Parigi torna nel terrore. Dopo l’attentato di gennaio a Charlie Hebdo, ieri sera la capitale francese ripiomba nell’orrore.
Una sparatoria a colpi di kalashnikov in un ristorante cambogiano, almeno tre esplosioni (due kamikaze e una bomba) al di fuori dello Stade de France durante il match amichevole Francia-Germania e poi una terza sparatoria, al Bataclan, una nota sala di concerti, dove era in corso un concerto rock con circa 1500 persone.
La conta dei morti è provvisoria, e purtroppo destinata a salire, si parla di circa 128 i morti - per la maggior parte spettatori del concerto - e 192 i feriti, di cui 99 in modo grave.
Secondo la procura gli attentatori deceduti sarebbero 8, ma è possibile che altri complici siano in fuga.
La reazione della Francia e dell’Occidente sarà durissima. «Quello che è successo venerdì a Parigi è un atto di guerra commesso da un’armata jihadista contro i valori che noi difendiamo e che siamo: un Paese libero». Così ha affermato il presidente francese, Francois Hollande, parlando questa mattina alla nazione in diretta televisiva dall’Eliseo.
In queste ore le emozioni sono forti: le parole paura, odio, guerra viaggiano nelle nostre menti.
Ognuno di noi poteva essere allo stadio col proprio figlio, al ristorante con la propria ragazza, al concerto col proprio migliore amico.

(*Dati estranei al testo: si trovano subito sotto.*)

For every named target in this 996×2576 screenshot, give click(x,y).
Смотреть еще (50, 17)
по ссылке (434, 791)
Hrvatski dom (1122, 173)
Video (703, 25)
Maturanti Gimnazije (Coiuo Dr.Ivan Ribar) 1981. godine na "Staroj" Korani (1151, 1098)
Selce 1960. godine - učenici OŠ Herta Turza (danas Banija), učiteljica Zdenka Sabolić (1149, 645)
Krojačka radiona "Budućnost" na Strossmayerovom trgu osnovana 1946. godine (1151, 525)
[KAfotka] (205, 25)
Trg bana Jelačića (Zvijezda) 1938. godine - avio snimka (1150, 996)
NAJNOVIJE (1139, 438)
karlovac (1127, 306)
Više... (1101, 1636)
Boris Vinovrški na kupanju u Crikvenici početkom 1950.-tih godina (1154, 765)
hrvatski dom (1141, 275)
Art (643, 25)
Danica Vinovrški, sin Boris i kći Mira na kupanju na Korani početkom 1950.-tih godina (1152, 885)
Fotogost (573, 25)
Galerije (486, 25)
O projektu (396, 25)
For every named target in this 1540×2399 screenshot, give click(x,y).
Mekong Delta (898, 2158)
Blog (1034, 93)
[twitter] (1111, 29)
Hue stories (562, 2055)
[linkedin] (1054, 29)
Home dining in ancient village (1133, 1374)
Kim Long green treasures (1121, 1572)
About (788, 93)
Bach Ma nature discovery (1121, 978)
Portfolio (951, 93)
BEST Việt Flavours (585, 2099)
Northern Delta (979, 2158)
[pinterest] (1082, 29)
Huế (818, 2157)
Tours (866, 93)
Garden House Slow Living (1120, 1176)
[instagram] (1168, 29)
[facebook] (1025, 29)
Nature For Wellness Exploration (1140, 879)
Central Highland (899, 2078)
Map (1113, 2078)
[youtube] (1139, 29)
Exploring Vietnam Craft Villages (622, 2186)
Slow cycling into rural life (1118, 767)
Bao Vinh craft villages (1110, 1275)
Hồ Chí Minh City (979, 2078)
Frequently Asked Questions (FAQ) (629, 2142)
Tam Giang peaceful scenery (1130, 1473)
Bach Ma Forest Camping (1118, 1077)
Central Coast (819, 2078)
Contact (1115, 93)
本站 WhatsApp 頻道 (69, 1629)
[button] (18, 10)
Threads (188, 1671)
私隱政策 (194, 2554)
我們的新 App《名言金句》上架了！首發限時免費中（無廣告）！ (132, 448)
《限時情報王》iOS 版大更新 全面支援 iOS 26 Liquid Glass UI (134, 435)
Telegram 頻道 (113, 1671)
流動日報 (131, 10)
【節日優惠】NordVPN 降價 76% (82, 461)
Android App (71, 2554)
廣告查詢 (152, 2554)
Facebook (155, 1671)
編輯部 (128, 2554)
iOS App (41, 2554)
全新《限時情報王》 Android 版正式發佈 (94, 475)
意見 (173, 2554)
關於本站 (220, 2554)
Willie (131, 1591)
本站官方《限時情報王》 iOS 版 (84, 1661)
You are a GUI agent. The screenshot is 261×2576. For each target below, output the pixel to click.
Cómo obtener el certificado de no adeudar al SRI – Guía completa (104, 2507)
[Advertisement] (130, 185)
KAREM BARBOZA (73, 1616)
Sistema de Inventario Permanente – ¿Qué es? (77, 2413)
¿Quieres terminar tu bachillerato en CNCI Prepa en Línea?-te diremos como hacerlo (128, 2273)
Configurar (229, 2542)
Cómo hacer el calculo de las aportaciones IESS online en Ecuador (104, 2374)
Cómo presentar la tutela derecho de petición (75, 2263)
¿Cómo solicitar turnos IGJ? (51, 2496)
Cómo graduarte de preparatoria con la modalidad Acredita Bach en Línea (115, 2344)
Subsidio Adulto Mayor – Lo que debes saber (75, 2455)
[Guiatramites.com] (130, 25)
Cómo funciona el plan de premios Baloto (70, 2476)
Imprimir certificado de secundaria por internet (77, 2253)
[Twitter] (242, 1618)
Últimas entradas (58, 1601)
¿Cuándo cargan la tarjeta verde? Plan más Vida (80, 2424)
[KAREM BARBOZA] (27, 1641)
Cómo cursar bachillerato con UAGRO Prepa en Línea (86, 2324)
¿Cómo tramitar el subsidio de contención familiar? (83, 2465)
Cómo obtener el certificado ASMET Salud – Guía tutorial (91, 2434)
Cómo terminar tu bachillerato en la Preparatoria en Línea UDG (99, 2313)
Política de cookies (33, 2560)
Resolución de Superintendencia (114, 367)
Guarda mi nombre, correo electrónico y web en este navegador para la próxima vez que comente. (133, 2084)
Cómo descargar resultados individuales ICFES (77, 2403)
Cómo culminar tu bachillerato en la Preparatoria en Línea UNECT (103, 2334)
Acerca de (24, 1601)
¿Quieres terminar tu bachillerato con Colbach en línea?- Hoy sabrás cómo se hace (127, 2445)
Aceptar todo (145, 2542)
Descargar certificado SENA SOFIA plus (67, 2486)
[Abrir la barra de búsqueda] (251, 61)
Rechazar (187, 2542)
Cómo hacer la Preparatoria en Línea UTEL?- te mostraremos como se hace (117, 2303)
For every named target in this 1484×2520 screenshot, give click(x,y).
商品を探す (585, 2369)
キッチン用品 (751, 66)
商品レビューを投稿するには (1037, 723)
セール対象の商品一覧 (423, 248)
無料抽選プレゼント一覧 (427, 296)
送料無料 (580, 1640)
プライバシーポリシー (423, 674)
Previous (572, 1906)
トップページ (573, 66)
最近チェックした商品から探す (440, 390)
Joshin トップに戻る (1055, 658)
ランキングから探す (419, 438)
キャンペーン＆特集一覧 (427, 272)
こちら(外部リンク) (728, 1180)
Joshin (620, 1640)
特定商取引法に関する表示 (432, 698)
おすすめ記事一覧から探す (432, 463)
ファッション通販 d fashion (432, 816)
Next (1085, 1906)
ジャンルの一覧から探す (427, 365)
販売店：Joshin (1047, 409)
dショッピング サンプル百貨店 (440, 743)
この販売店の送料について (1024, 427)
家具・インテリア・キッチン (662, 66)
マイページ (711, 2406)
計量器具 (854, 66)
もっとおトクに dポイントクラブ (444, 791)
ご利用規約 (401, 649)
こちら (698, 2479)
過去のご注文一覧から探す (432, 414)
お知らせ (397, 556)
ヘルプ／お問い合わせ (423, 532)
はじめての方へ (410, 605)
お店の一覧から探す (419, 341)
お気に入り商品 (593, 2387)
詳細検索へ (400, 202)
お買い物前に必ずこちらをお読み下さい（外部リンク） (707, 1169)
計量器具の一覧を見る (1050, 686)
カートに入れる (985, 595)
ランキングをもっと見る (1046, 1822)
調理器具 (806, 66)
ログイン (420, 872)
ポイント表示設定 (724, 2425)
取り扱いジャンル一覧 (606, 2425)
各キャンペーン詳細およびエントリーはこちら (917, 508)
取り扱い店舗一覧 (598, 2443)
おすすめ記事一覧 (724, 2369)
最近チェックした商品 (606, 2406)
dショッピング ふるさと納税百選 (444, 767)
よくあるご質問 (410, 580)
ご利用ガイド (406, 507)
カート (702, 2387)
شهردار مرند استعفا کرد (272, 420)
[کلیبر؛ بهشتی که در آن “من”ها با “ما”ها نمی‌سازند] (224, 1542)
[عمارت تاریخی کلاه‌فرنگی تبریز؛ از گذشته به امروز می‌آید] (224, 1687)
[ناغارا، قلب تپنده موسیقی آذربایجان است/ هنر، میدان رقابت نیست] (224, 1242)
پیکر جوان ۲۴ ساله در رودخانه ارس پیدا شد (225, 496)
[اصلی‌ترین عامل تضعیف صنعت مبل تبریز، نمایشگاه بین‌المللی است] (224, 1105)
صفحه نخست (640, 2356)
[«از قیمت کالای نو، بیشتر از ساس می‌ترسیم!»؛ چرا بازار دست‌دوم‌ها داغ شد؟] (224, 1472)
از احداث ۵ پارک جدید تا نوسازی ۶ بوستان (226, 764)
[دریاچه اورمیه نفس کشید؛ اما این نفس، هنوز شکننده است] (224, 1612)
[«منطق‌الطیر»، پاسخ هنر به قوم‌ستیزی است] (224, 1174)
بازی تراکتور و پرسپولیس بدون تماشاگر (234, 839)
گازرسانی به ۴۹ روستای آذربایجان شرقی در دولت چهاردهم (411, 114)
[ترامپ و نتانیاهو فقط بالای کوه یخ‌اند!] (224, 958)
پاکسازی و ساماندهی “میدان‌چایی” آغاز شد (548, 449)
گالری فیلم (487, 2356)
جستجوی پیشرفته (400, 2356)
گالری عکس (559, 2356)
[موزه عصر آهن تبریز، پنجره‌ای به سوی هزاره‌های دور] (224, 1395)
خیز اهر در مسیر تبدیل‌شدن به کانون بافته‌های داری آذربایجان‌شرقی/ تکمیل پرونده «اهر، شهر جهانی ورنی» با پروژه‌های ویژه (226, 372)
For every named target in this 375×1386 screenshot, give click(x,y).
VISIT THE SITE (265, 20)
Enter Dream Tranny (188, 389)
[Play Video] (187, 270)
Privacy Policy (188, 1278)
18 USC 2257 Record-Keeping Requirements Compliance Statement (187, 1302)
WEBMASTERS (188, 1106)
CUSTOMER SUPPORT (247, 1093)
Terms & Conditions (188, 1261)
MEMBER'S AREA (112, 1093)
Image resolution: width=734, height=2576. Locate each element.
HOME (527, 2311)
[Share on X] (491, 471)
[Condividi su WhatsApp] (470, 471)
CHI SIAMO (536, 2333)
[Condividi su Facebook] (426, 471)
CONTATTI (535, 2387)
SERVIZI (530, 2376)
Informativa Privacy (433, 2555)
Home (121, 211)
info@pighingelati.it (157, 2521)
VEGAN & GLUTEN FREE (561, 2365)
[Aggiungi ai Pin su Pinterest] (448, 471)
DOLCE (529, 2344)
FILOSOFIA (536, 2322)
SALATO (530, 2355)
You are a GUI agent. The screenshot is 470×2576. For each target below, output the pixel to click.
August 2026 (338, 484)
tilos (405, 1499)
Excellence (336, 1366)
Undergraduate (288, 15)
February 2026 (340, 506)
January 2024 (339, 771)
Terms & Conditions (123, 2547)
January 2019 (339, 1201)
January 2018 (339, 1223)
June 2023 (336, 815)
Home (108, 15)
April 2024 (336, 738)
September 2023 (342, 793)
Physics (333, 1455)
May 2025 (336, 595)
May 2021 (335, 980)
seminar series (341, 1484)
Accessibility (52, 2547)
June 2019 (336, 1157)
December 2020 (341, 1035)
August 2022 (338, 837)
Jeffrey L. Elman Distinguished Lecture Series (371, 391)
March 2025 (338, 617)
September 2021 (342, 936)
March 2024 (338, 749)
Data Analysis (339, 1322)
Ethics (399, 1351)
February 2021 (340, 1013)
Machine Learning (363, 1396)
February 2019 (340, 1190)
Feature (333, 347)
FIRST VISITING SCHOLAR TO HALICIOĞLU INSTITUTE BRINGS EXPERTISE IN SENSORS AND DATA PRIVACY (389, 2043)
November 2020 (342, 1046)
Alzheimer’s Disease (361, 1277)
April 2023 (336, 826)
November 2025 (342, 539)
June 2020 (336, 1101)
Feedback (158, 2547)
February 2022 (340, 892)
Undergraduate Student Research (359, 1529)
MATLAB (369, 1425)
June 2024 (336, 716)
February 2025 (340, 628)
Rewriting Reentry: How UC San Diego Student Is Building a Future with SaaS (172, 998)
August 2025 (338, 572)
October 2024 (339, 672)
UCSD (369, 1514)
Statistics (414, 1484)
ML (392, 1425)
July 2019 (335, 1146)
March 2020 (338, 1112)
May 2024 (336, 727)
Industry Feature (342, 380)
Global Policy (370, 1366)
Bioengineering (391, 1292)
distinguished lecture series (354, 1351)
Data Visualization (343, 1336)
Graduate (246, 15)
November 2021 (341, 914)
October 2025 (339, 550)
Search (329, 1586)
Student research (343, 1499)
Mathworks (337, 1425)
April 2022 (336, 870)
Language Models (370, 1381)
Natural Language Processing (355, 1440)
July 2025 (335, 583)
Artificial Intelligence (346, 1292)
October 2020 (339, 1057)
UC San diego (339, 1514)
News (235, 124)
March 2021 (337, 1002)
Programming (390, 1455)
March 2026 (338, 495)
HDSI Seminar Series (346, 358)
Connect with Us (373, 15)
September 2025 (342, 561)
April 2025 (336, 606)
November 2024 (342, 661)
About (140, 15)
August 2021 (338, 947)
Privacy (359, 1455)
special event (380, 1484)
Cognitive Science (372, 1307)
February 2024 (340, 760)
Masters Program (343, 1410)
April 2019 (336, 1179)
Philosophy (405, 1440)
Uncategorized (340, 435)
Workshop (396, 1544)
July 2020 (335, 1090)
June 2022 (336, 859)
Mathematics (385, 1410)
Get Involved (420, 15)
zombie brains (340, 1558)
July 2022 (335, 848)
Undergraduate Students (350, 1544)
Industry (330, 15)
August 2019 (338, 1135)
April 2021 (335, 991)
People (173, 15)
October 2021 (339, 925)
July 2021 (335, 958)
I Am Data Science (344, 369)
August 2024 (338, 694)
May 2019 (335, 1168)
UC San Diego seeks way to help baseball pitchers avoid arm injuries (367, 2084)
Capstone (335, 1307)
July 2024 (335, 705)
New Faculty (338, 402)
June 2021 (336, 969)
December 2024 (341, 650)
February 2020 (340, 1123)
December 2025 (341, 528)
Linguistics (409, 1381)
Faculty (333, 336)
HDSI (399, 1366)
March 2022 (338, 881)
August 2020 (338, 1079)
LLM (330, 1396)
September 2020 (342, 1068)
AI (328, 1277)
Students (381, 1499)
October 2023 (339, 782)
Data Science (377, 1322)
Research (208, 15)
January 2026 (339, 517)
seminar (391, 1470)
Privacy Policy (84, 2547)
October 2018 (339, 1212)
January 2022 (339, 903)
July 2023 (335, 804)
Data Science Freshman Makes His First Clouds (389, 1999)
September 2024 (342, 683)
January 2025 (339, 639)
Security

Il 13 novembre 2015 rimarrà nei nostri ricordi, come il giorno dell’attentato alla nostra libertà forse ancor più che l’11 Settembre.
Non dobbiamo però dimenticarci che 4 anni e mezzo di guerra civile in Siria hanno provocato 250.000 morti, 2 milioni di feriti e 12 milioni di sfollati.
Quindi o ci mettiamo tutti insieme a sconfiggere il nemico comune, l’Isis, senza distinzioni di Religione e Stato e senza distinzione di morti di serie A e serie B, oppure facciamo vincere la demagogia piangendo oggi, armandoci domani ma senza voler veramente risolvere i problemi.